Kaynak metin
CENTO’nun kendi kendini feshetmesinden hemen sonra kimi batılı liderler, şöyle bir açıklama yapmışlardı: “Bundan sonra düşmanımızın rengi kırmızı yerine yeşil olacaktır.” Yani bundan böyle Komünizmle değil, İslam’la savaşacaklarını ilan etmişlerdi. Bu tarihi iddianın altında çok sinsi tehlikeler gizliydi. Ancak biz ümmet olarak sahipsiz ve çobansız sürü misali darmadağın olduğumuzdan, bu tehlikeyi yeterince görüp değerlendirme ve tedbirleri üzerinde kafa yorma imkânımız olmadı.

Evet, yıllarca kendi kurdukları sözde “Komünizm” tehlikesine karşı Müslümanları koçbaşı olarak kullanmışlardı. Güya Komünizm, Kapitalizm karşısında pes edince de “stratejik ortak” ve “müttefik” diye sırtını sıvazladıkları İslam ümmetini, bu defa bizzat düşman ilan edip hedefe koymuşlardı. Artık ittifak bozulmuştu.

Ancak düşman, düşmanlığını da her zamanki gibi kalleşçe yapıyordu. Bir yandan BOP vb. isimler altında “Ilımlı İslam” projeleriyle İslam’ın içini boşaltmaya çalışırken, bir yandan da tam aksi uçta aşırının da aşırısı örgütlerin kilometre taşlarını döşüyordu. Yani düşman hem ifrat hem de tefrit yönünde onlarca grup, örgüt ve oluşumlar oluşturarak İslam’ın önünü kesmeye çalışıyordu.

İfrat guruplarıyla İslam’ı terör, Müslümanları da terörist olarak lanse ederken, tefrit gruplarıyla da sürü gibi güdülmeye ve sığır gibi sağılmaya müsait yığınlar oluşturmaya çalışıyordu. Ne yazık ki bu konuda çok da mesafe almayı başarmış durumdadır. Ancak sonunda galip gelecek olan Allah’ın (c.c.) planıdır. Düşmanın tüm planları, tarih boyu olduğu gibi yine başarısız olacaktır.

Kayıtlar
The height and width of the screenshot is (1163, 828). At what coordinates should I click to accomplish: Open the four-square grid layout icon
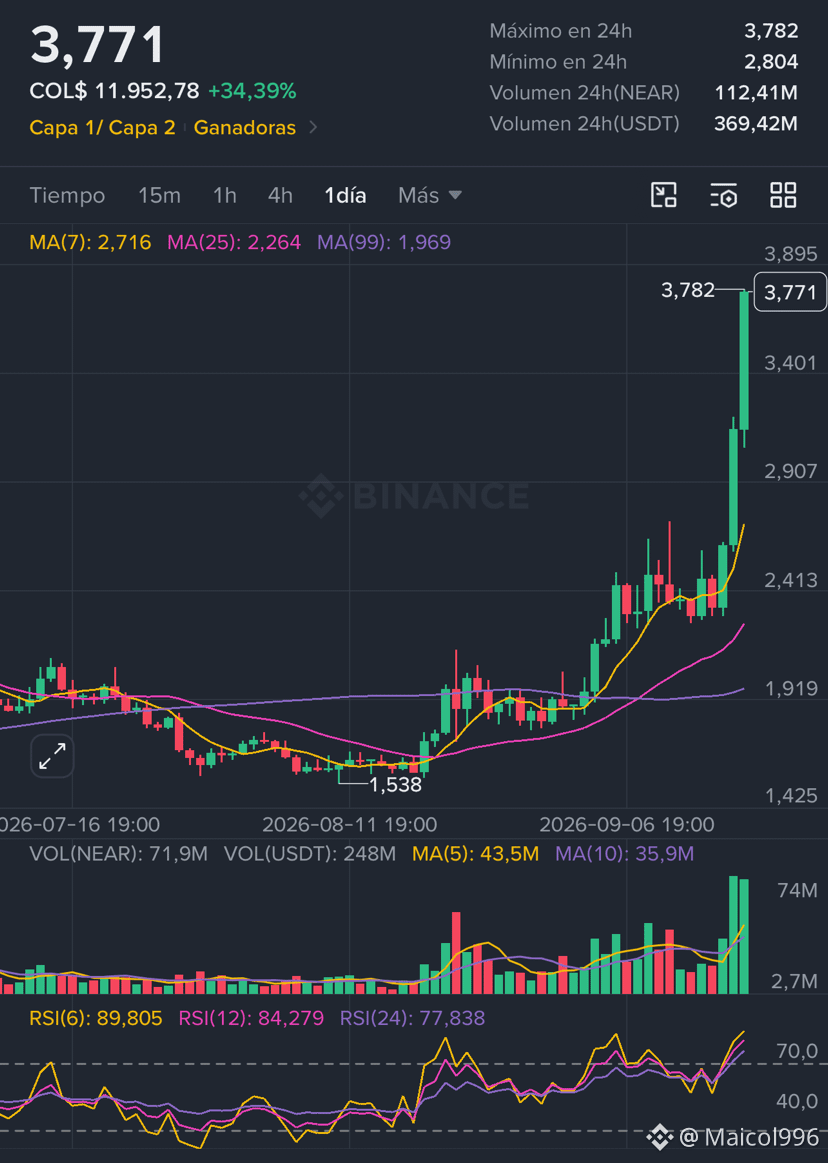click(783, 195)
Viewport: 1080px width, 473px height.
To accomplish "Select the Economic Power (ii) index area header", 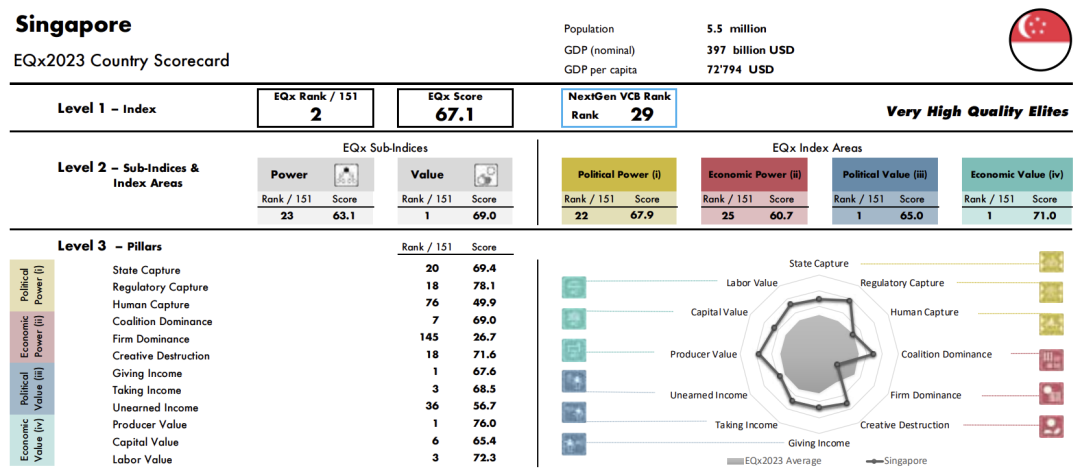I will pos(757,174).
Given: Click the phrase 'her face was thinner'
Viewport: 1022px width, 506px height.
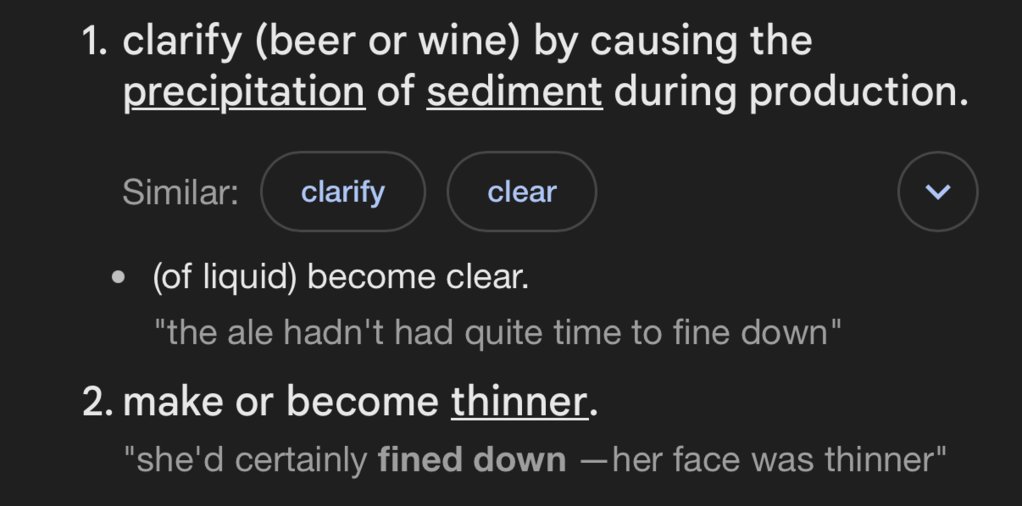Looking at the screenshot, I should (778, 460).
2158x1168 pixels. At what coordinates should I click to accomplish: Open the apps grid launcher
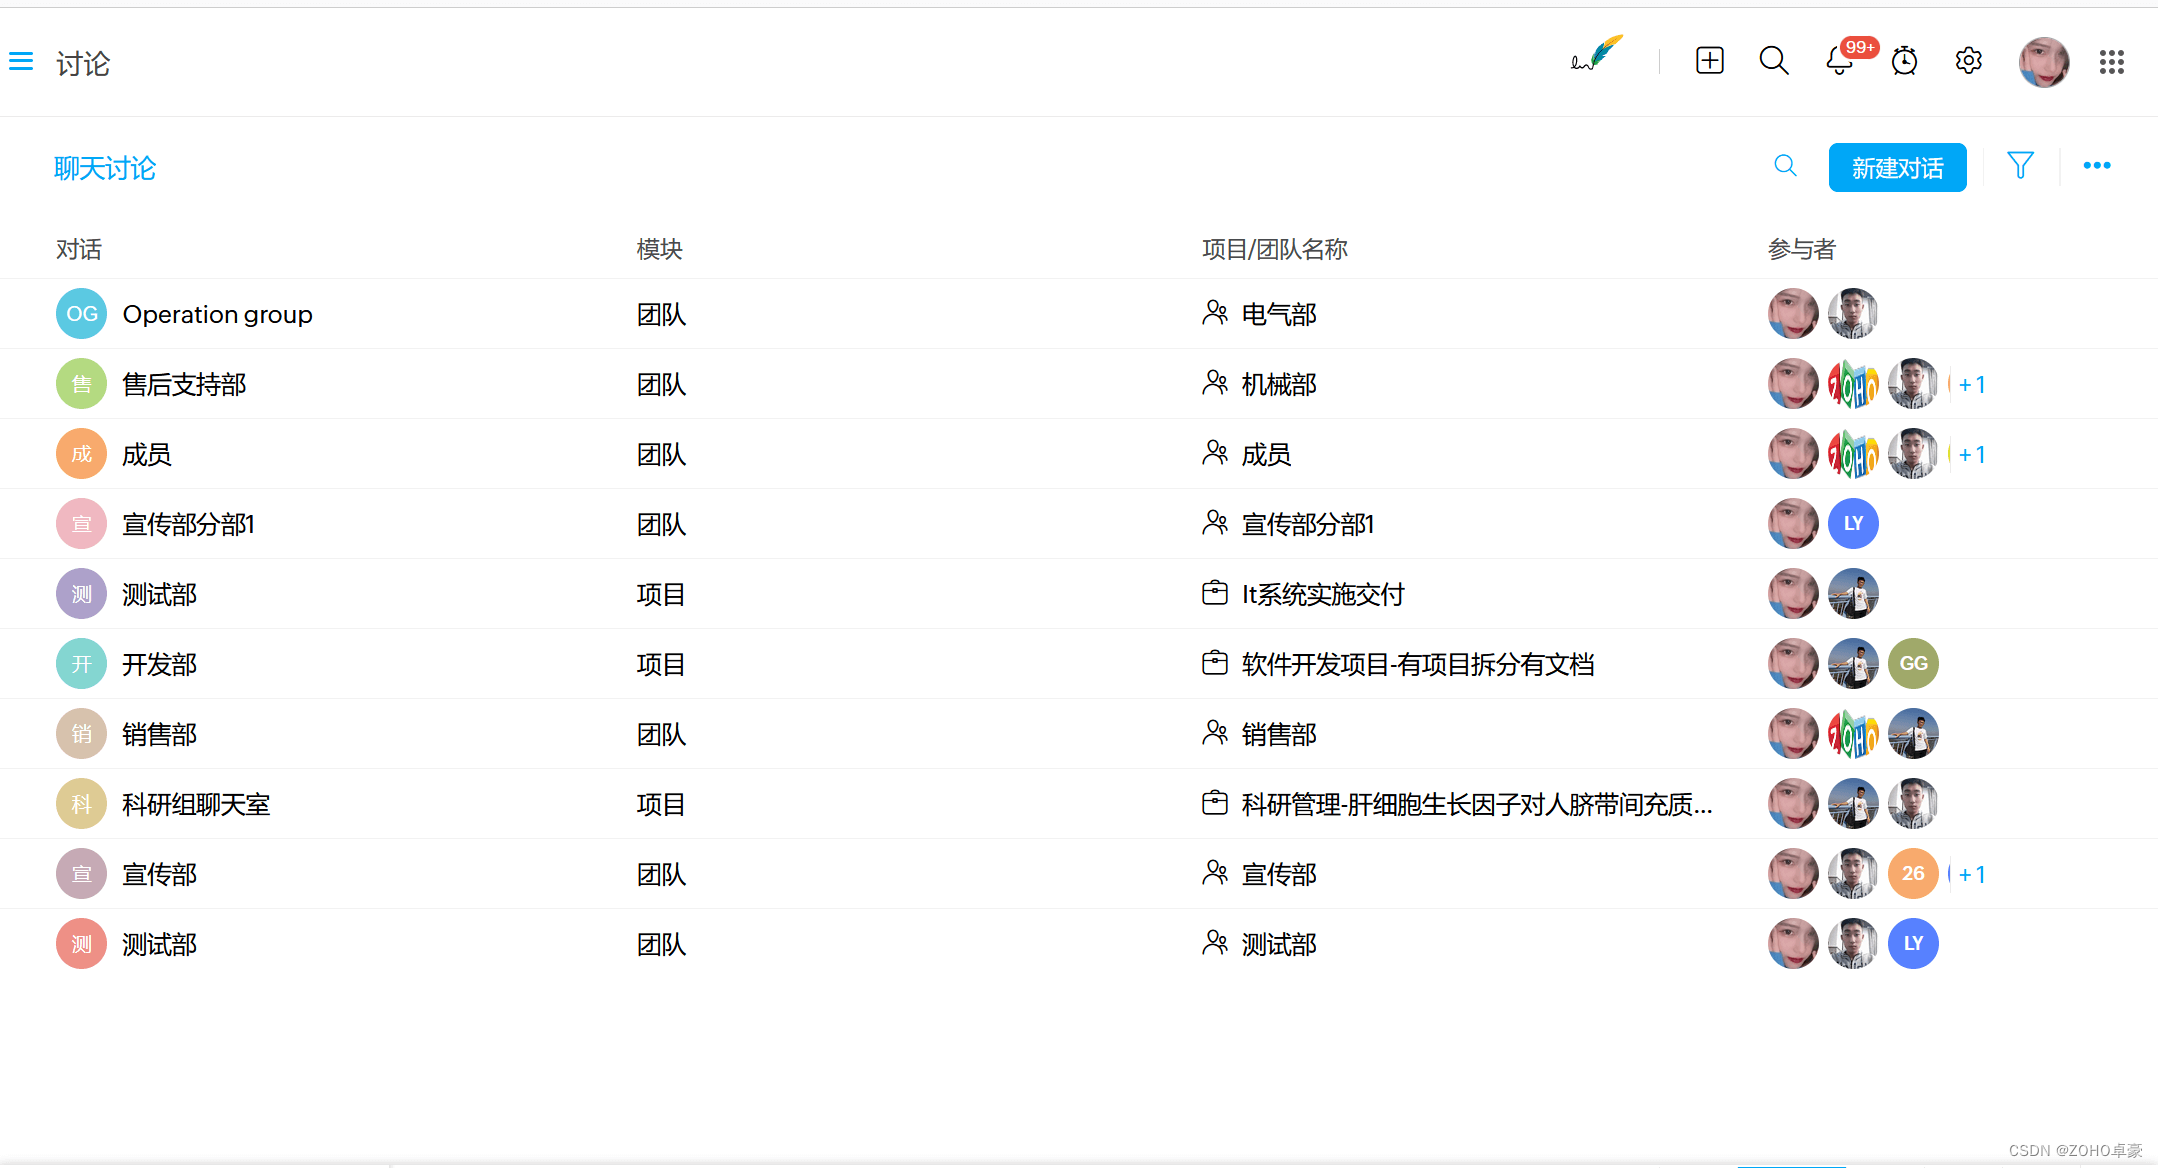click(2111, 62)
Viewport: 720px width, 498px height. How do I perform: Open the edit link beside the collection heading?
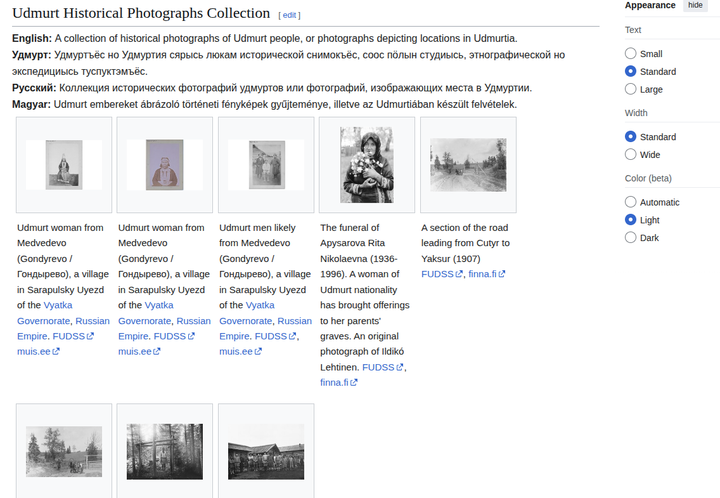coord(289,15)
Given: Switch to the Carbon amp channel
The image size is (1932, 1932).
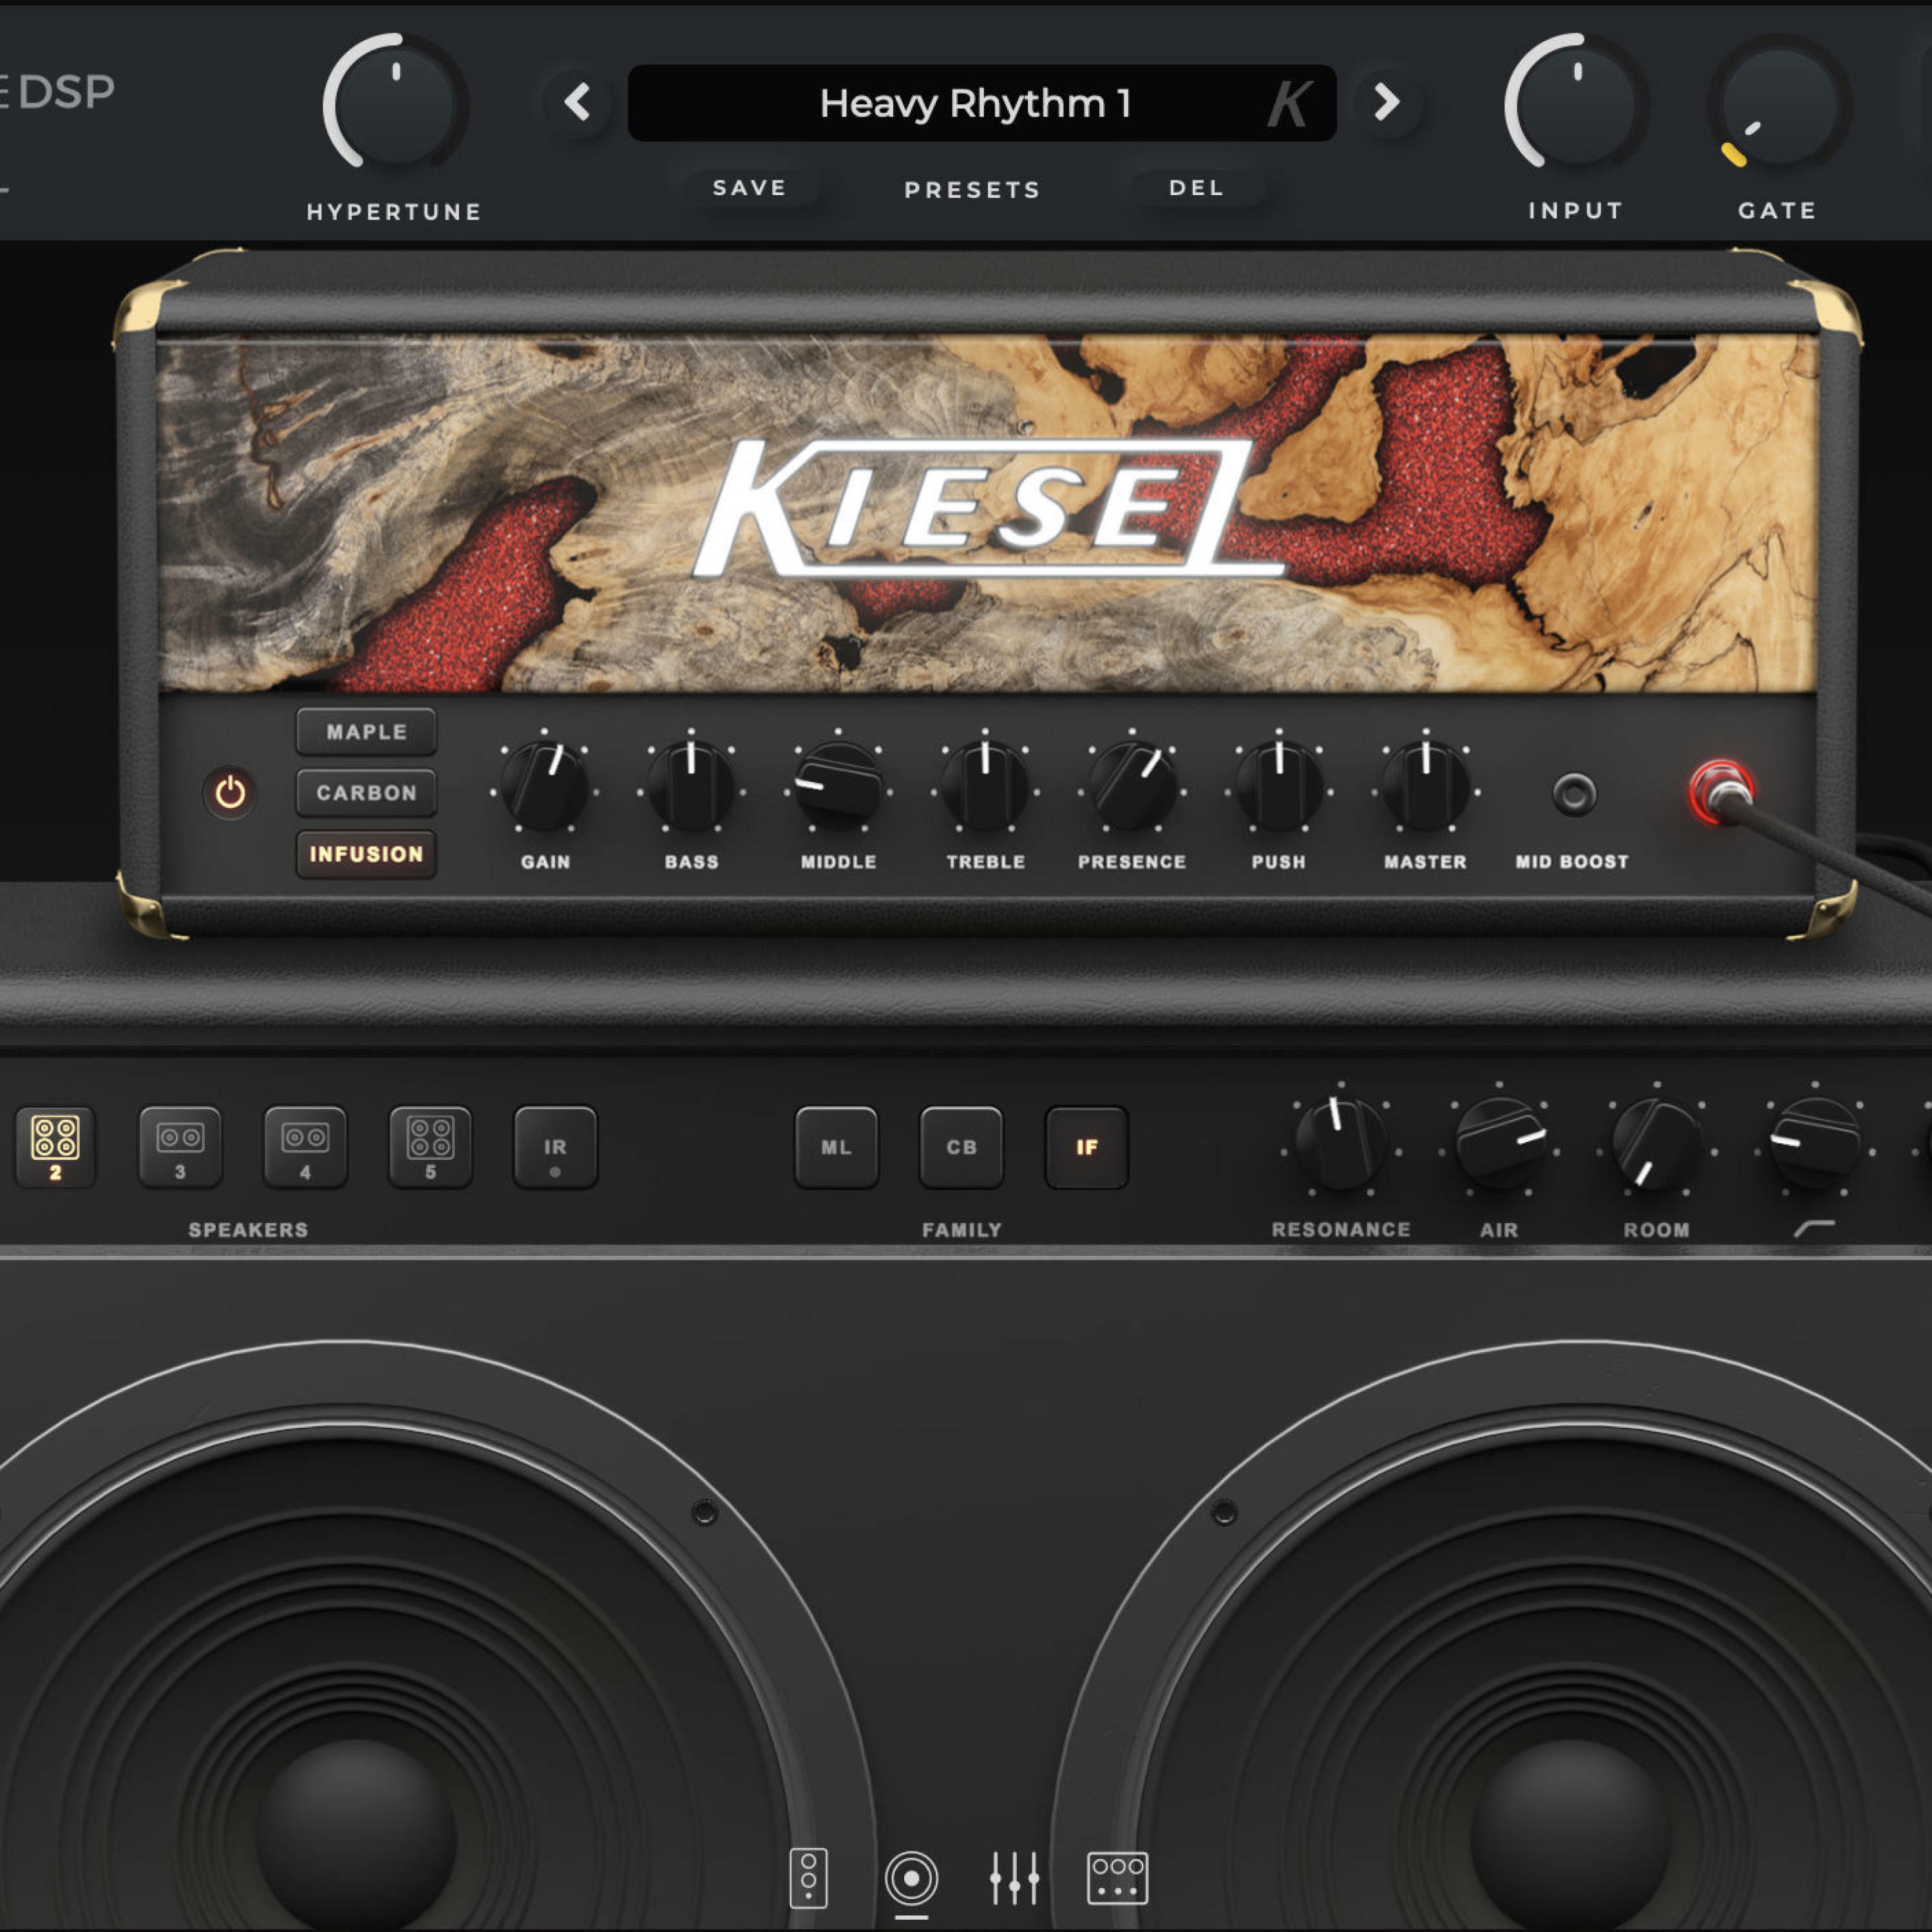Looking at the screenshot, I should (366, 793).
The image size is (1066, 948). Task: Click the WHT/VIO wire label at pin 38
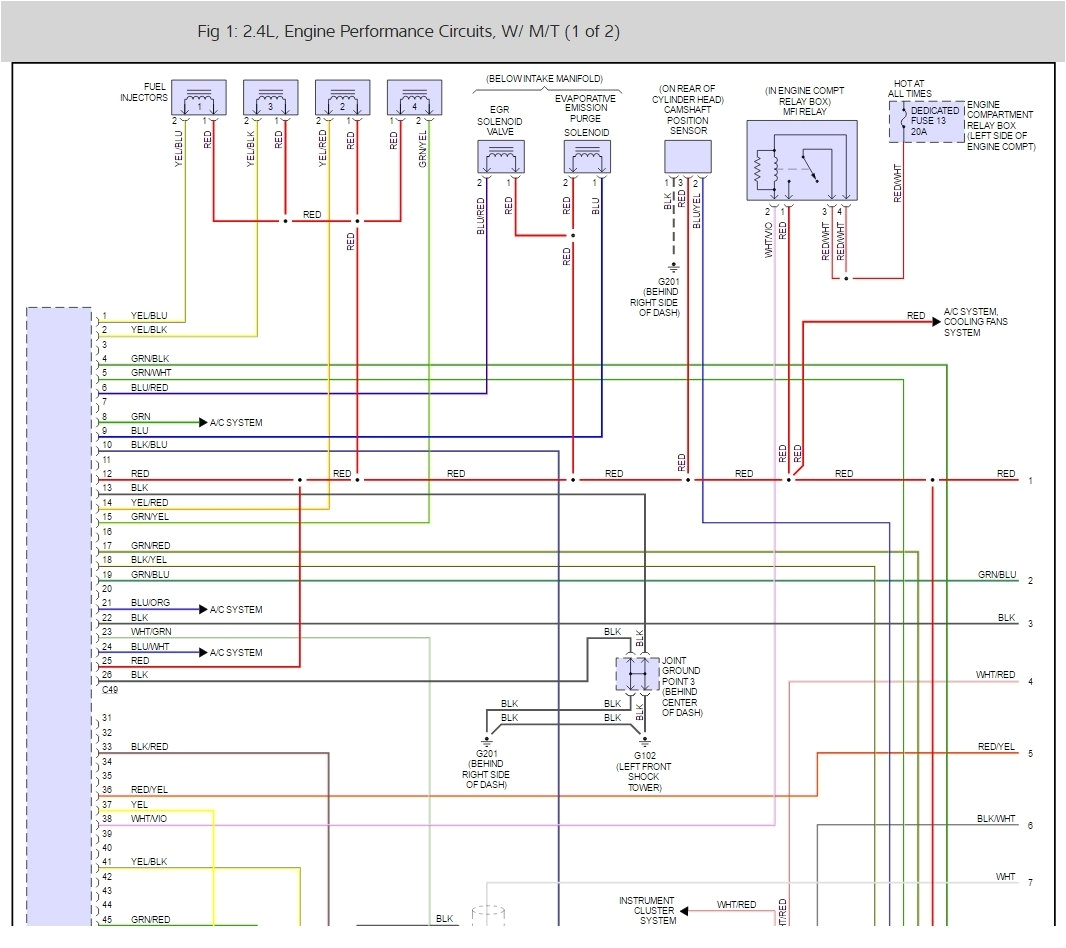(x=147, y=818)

Yapılacak iş
Batılı liderlerin İslam'ı yeni düşman ilan etmesini anlatan kaynak metni, son cümlesinden sonra sürdürün.

Görev sonucu
Bu aralar içeride cirit atıp Müslümanları “hidayete” (!) davet eden kimi Işid taraftarları, kendilerinden başka tüm ümmeti kâfir kabul ediyor. Ama özellikle kendi imamlarına (!) bey’at etmeyen Sünnileri; “Bâği” (meşru İslam otoritesine karşı gelen) değil de “mürted” (dinden çıkmış) kabul ediyorlar. Tabi sonuçta “baği”nin de mürtedin de katli vaciptir!

Aldatılarak bu korkunç fikre ikna edilmiş ve haşhaşileştirilmiş zavallı ümmet evlatlarının, kendileri gibi inanan mücahitlerin kellelerini ibadet aşkıyla koparıp teşhir etmeleri garip görülmüyor. Onlara göre meşru! İslam devletleri kurulmuş, halife seçilip ilan edilmiştir. Bundan böyle geri kalan 2 milyarlık İslam âlemi bey’at edip kendi otoritelerine girmedikçe mürtettirler. Kanları ve canları mubah, malları ganimet, kadınları cariye, erkekleri de köledirler.

Bu zavallı insanların önemli bir özelliği, dışarıya kapalı olmalarıdır. Çünkü kendileri dışındakilerin kâfir olduklarına inandırılmışlardır. Saatlerce konuşsanız da faydası yok. Çünkü kendilerine göre kâfir olanın söyleyeceklerine itibar edilmez ve adeta duvara konuşmuşsunuz gibi tüm konuşmalarınız boşa çıkar. Ayet, hadis, müçtehit imamların görüşleri, ümmetin 1400 yıllık ilmî mirası falan onları hiç ilgilendirmiyor. Çünkü kendi görüşleri dışındaki görüşlere kulakları kapalı, gözleri kör, kalpleri kilitli…

Daha tehlikeli yanıysa, mürtetlerle (Sünni Müslümanlar) savaşırken, kâfirlerle iş birliği yapmak ve onlardan yardım almayı falan caiz görmeleridir. Yani Suriye’de Beşşar cuntası ve diğer Şii çetelerine karşı savaşan Müslümanlarla savaşırken Beşşar vd. Şia çetelerinden destek alabilirler. Hamas mürtetlerine (!) karşı Yahudi’yle iş birliği yapabilirler. Mursi ve İhvan mürtetlerine (!) karşı Sisi cuntasıyla iş birliği yapabilirler. Çünkü mürtetlerle savaş, öncelikleridir.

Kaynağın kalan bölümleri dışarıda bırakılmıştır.